Wednesday, August 31, 2011

Avengers #402

Avengers #402
Writing: Mark Waid
Art: Mike Deodato and Tom Palmer

What Went Down: The Avengers start out by rescuing a subway full of people trapped underground. Didn’t something similar already happen in Uncanny? Don’t worry about it! Once they get above ground, Captain America seems overwhelmed by the chaos around them, as buildings crumble and fires rage. The Avengers spend some time rescuing civilians and getting them to safety. They come across the Black Widow, technically the leader of the Avengers at this point, being mobbed by desperate people. Cap orders them away, and the Widow goes off to help more people.

Iron Man and Giant Man show up and tell the Avengers that they’ve completed the psionic armor. Unfortunately they’ve brought it with them, right as they are attacked by Post and Holocaust. The two villains are trying to steal the armor, and they have cloaking fields that render them invisible. While they fight the Avengers, the surrounding civilians begin to feel hopeless as the heroes are beaten. As the fight rages, Wasp asks Captain America what they should do; he replies that they can’t beat them. The Wasp is shocked to hear that Cap is giving up, but what Cap meant was that they couldn’t beat the villains head-on and needed to trick them. So Captain America throws his shield, triggers Post’s cloak, and tricks Holocaust into shooting him. While Holocaust is shocked by his actions, the Avengers beat the crap out of him. The crowd cheers, inspired by the Avengers’ victory. Onslaught appears on a giant screen to taunt the heroes. They destroy the screen and charge off, while saying “Avengers Assemble” of course.

How It Was: This is actually the last issue of the Avengers’ initial run. After the Onslaught storyline, the Avengers get shuffled off to the Heroes Reborn universe and the numbering starts over at issue one. So Mark Waid had the task of providing a closing to the Marvel Universe’s greatest heroes while making it fit within the Onslaught crossover. Oh, and he couldn’t resolve anything in the Onslaught storyline either. What we get is an issue of the Avengers doing what they do best, saving lives and inspiring people, followed by a fight with two C-list X-Men villains, which probably isn’t the conclusion Stan Lee would have envisioned 401 issues prior.

The story is okay, nothing spectacular. Mark Waid doesn’t even get a chance to wrap up any of the dangling sub plots his tenure as writer had set up (Kurt Buisek would handle them years later), and he also has the unpleasant duty of writing the issue that essentially makes his job obsolete. Black Widow gets brushed aside during the course of the story because she can’t go to Heroes Reborn; she’s needed in Daredevil and around the Marvel Universe. Vision is still lying on a bed off panel and Hawkeye is nowhere to be found, so they don’t get to be in the finale either. Come to think of it, while this Avengers roster consists solely of veterans, these are not the best versions of these characters.
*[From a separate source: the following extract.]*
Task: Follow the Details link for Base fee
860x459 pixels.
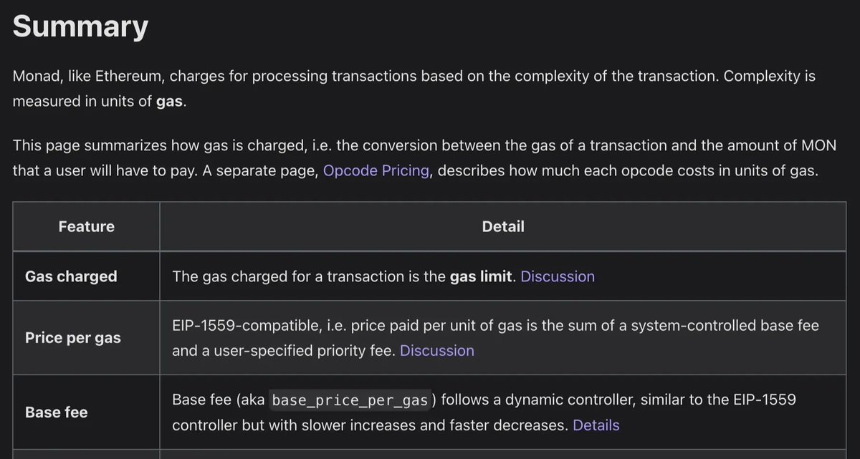Action: [596, 425]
We have teenage Tony Stark/Iron Man, a Wasp who is an actual insect person, the poorly named Giant Man, and redesigns of classic costumes for characters like the Scarlet Witch and Thor that show how hard the Avengers Bullpen was trying to rip off the look of the X-Men.

So they’re rescuing civilians, which is fine except that the same thing is happening in every other Marvel book, and then they have to fight two villains that they have nothing to do with. The art is phenomenal and it really makes the issue. The battle is brutal as heroes are ambushed and thrown around. The mislead of the disheartened Captain America is a little contrived, but it’s not like Waid can really build drama any other way, since the plot isn’t allowed to proceed until Onslaught: Marvel Universe.

This is just a really odd issue to end the Avengers on. Waid definitely does his best, and at least the characters aren’t overshadowed in their own book as the X-Men have been in theirs’. Considering how bad the next year was for Avengers fans, this probably didn’t seem so bad, but it still feels like Earth’s Mightiest Heroes deserved better.